具有该结构式的半抗原按现有技术中常用方法处理后可制得抗体,该抗体能对经过预处理后的各类农产品样本中所含的氯氰菊酯产生特异性反应。
根据该特性可对氯氰菊酯标准品梯度稀释获得不同浓度氯氰菊酯标准品溶液,采用酶标仪在450nm下测量各标准品溶液的OD值得到氯氰菊酯标准曲线。

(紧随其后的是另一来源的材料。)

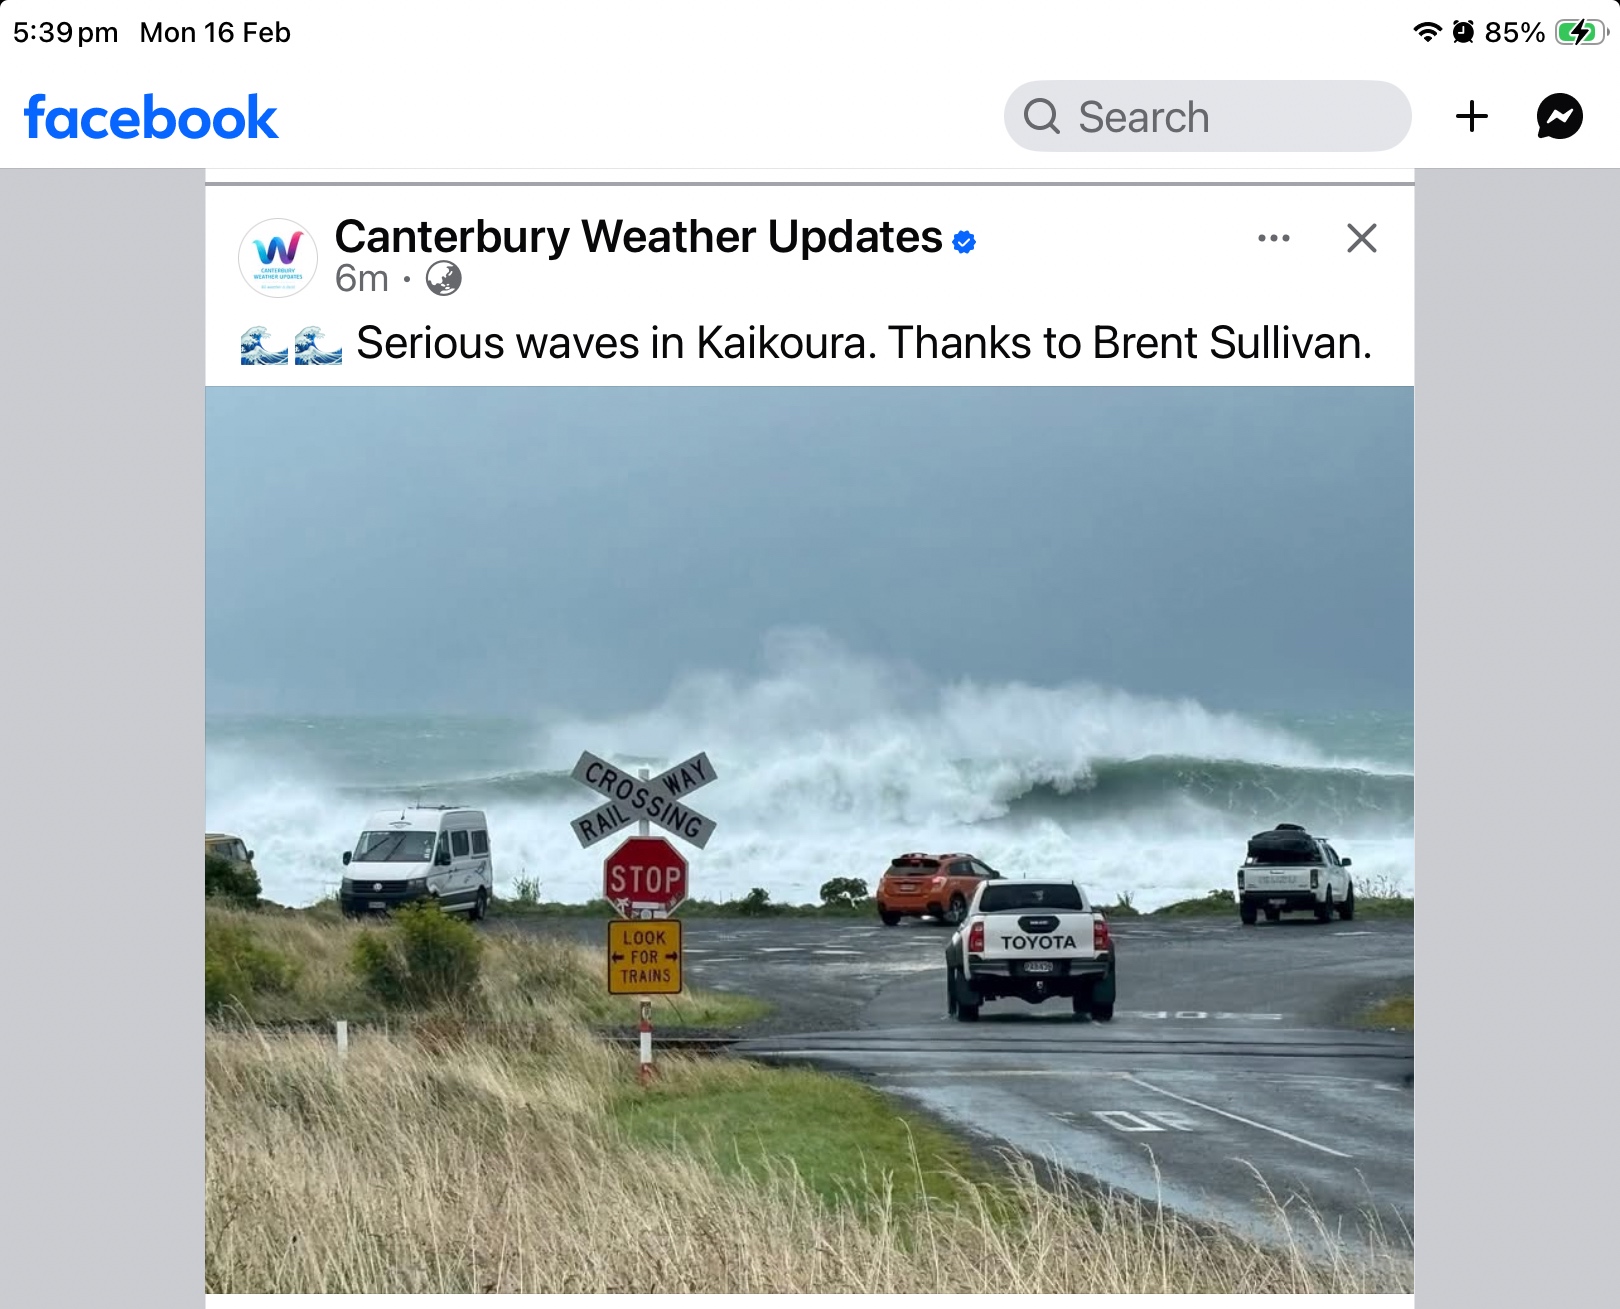Open the Kaikoura waves photo
Screen dimensions: 1620x1309
click(x=809, y=840)
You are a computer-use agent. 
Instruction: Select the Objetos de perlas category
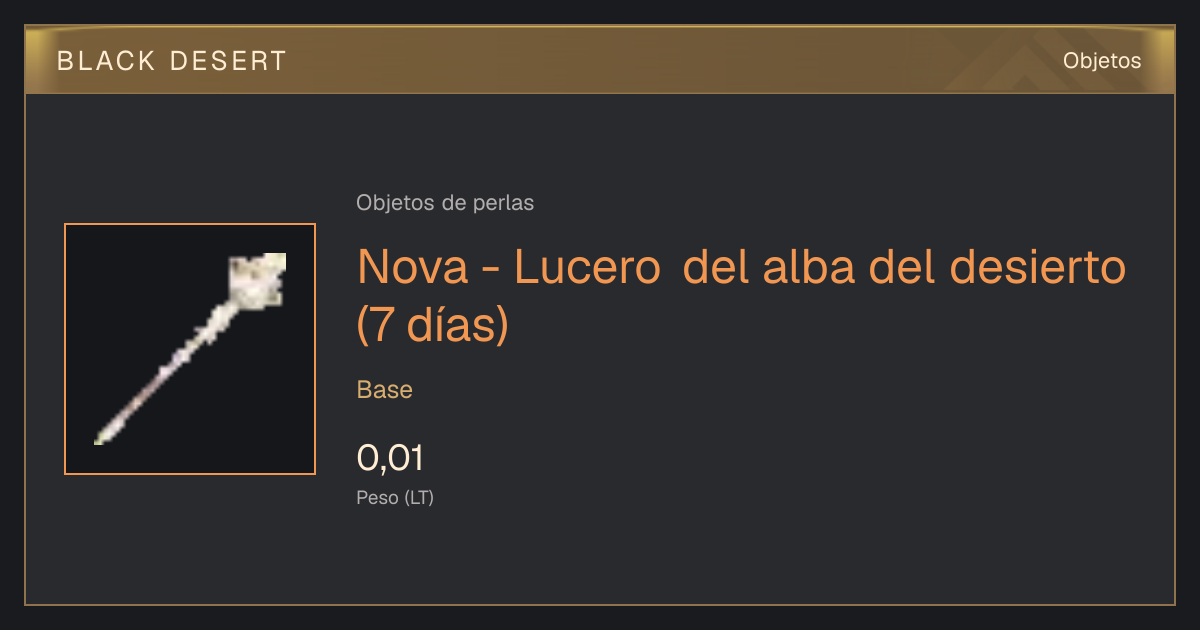point(445,203)
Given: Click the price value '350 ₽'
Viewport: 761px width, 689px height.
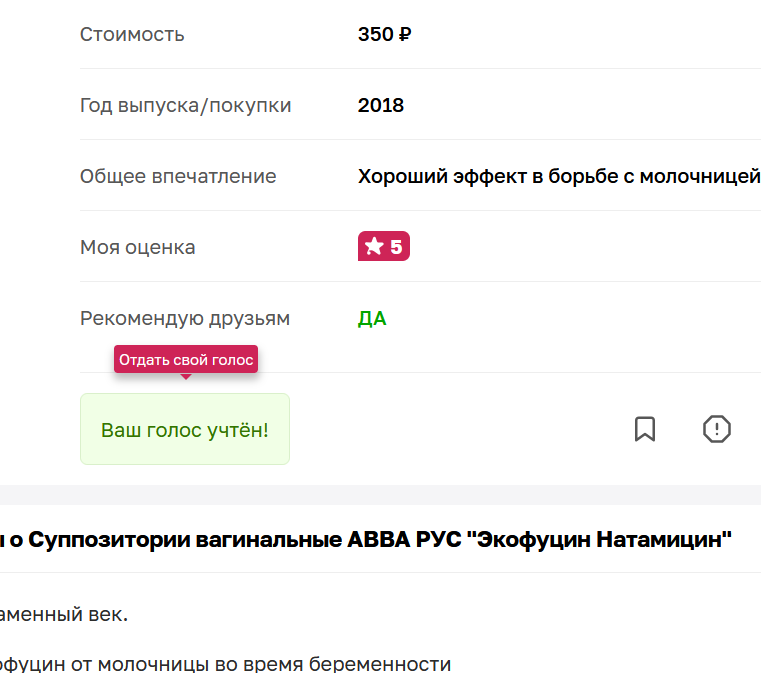Looking at the screenshot, I should (x=385, y=35).
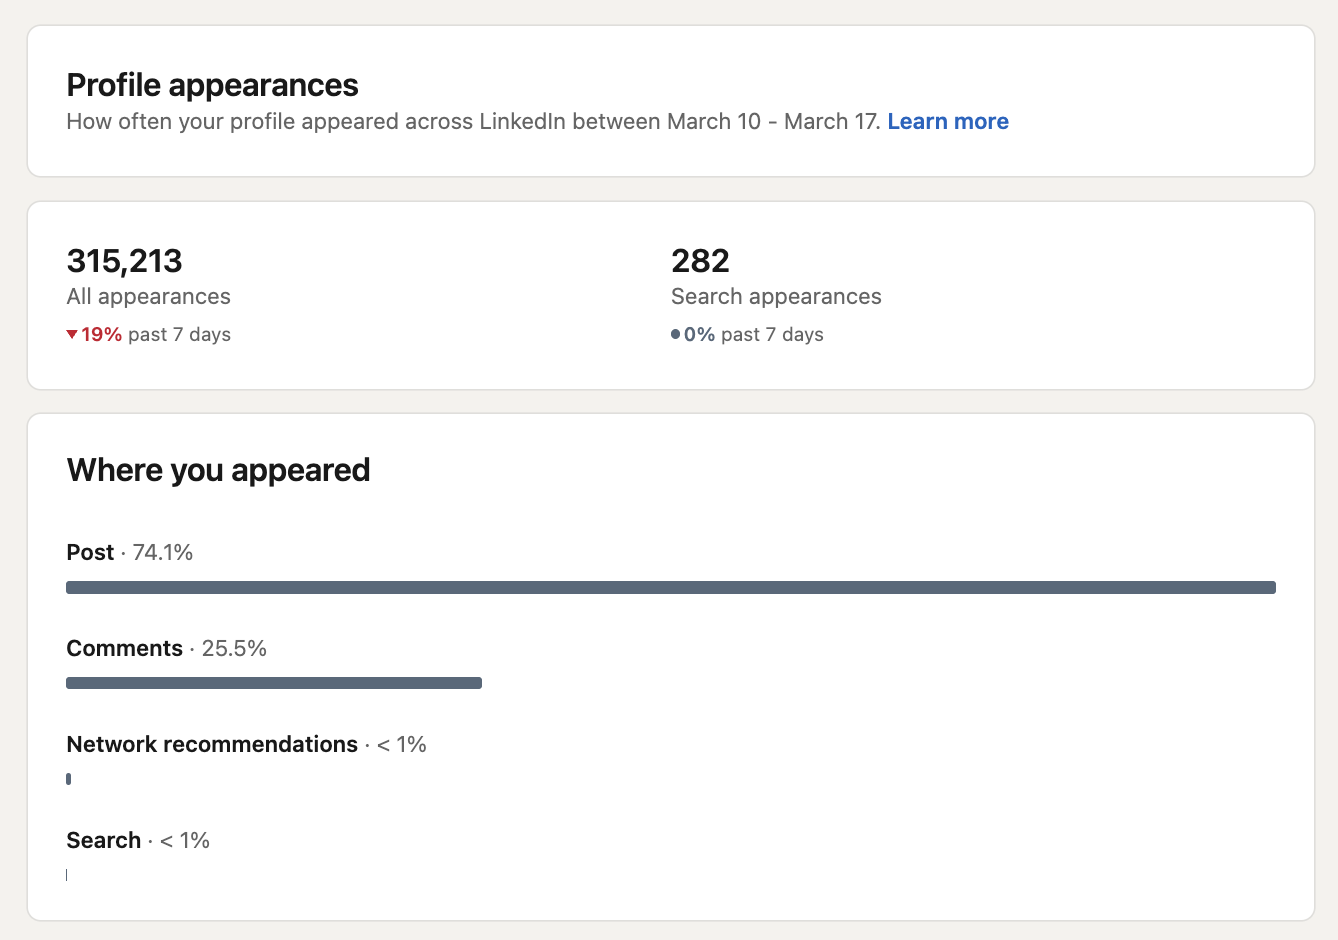1338x940 pixels.
Task: Click the Post appearances bar
Action: [x=670, y=587]
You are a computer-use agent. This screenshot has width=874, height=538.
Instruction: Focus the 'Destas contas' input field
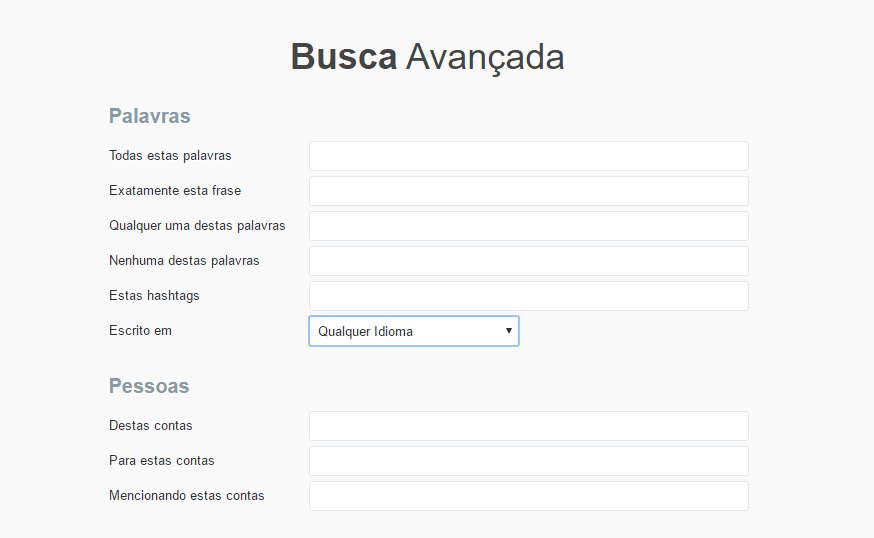528,426
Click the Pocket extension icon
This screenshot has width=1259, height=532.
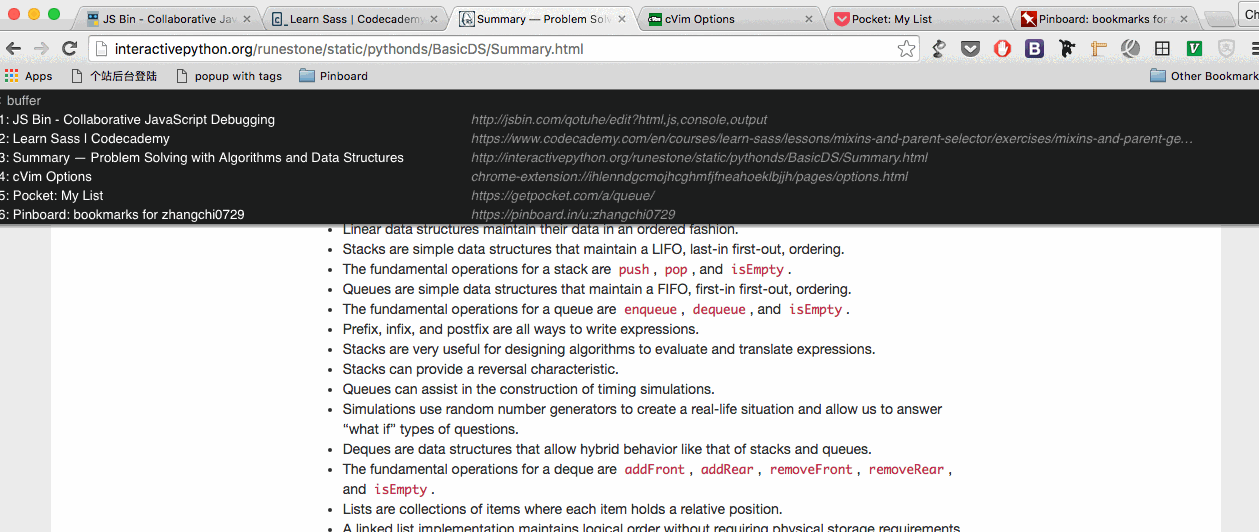970,49
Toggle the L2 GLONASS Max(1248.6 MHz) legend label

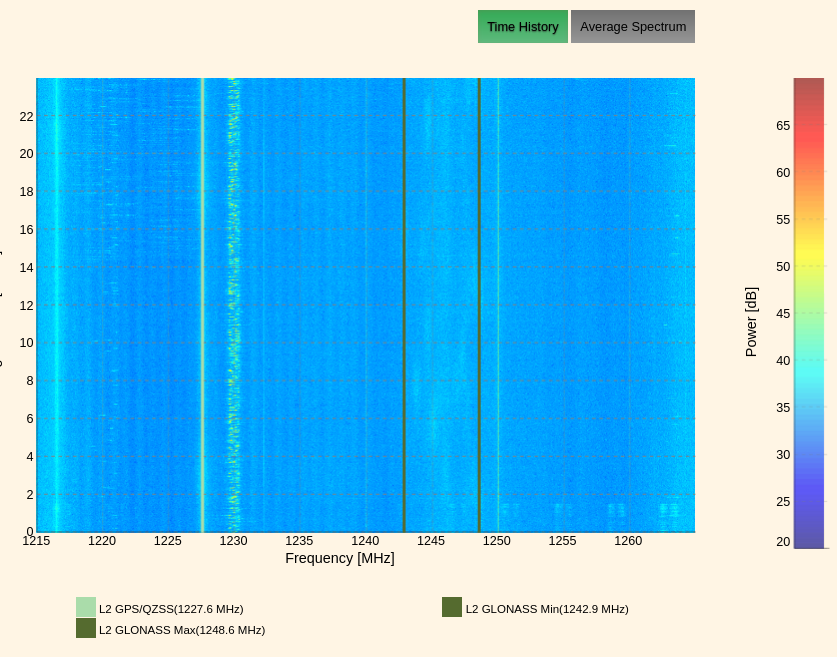[x=182, y=630]
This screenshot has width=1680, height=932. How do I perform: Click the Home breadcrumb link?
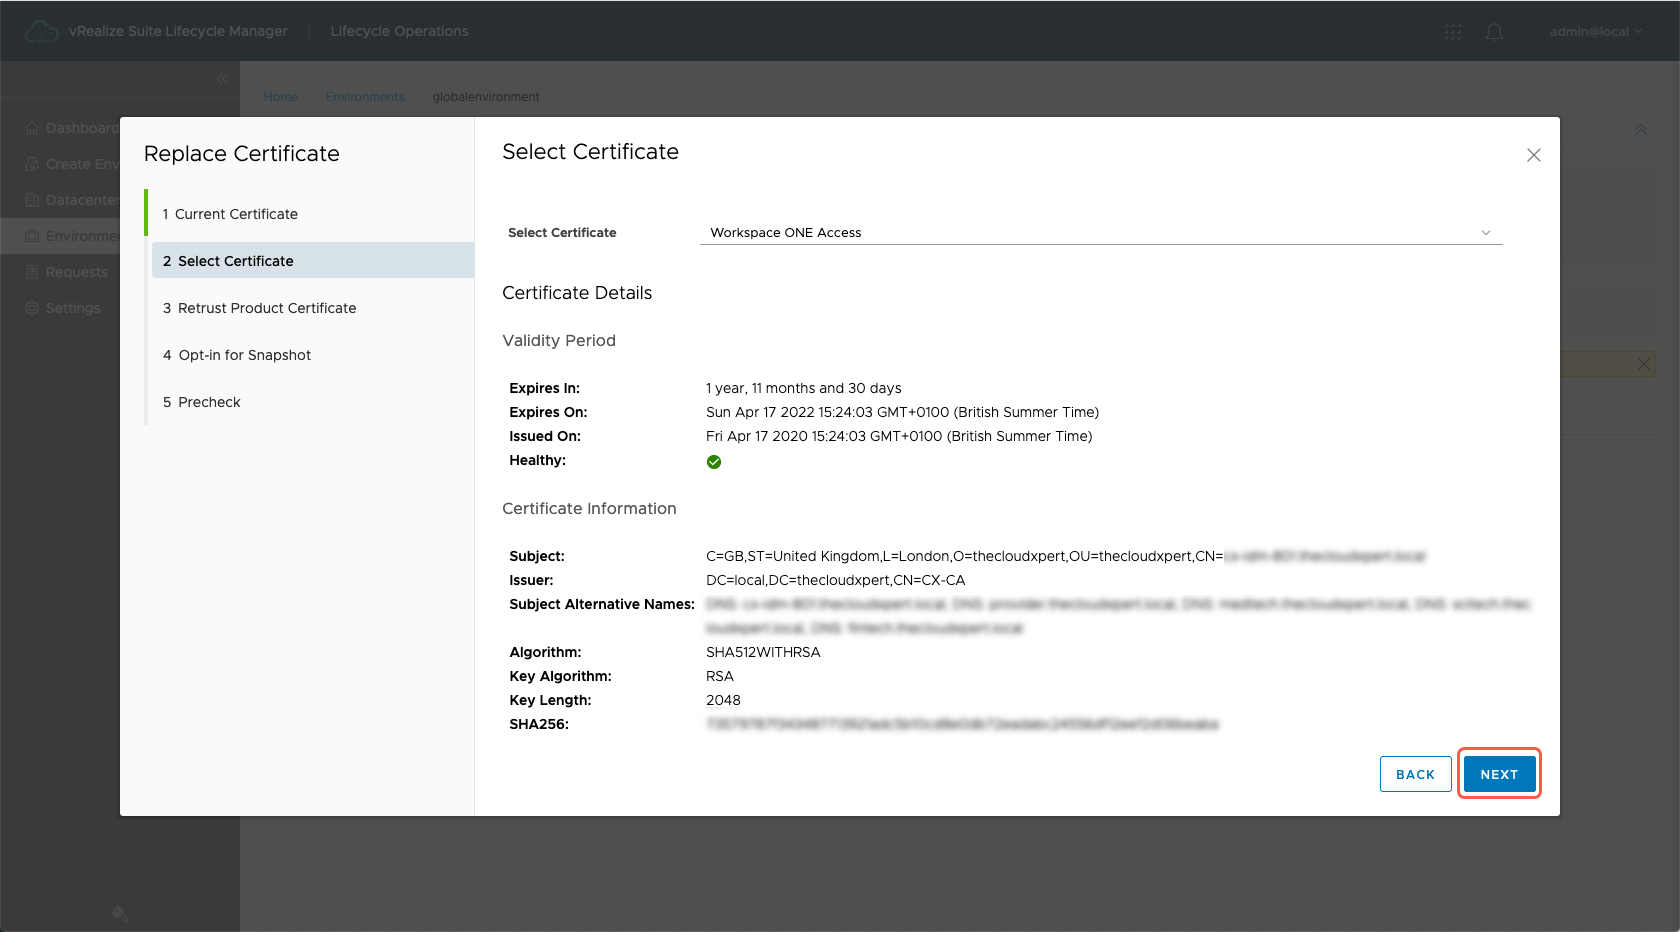[x=281, y=97]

对具体样本进行检测时,对待测样本进行预处理,采用包括上述半抗原的试剂盒对处理后样本,采用酶标仪在450nm波长处测定相同OD值,并通过标准曲线得到对应的浓度,从而实现对样本中所含氯氰菊酯含量的定量有效、快速检测。
例如对于待测样本的预处理,以烟叶为例,具体包括以下步骤:将烟叶样本捣碎,称取1.0g±0.05g捣碎的样本至50mL聚苯乙烯离心管中,加入5mL乙腈,用涡旋混合仪涡动3min,混匀,3000×g室温(20~25℃)离心5min;移取50μL上层清液至2mL聚苯乙烯离心管中,加入950μL复溶液,涡动20s,混匀;取50μL用于分析(稀释倍数:100)。
优选的,该制备方法中步骤1)中所述强酸溶液为1mol/L HCl溶液。
优选的,步骤2)中所述分离纯化操作包括以下步骤:用酸溶液调节pH值到6,以乙酸乙酯为溶剂萃取三次后合并所得有机相,旋蒸蒸干,用体积比为10:1的1,2-二氯乙烷-正己烷混合溶液重结晶,得到中间产物;更进一步的,所用酸溶液为6mol/L HCl溶液,每次萃取所用溶剂的体积为100mL。
优选的,步骤4)中所述分离纯化操作包括以下步骤:对所得反应液充分震荡,静置,分去水相,水洗有机相加100mL水充分震荡,静置,分去水相,浓缩蒸干,上硅胶柱,用体积比为10:1的二氯甲烷-甲醇混合溶液洗脱分离,得到所述氯氰菊酯含量检测用半抗原。
为实现对半抗原的有效应用,可进行以下应用:
本申请另一方面还提供了一种氯氰菊酯含量检测用抗原,为由上述半抗原与载体蛋白偶联得到的偶联物。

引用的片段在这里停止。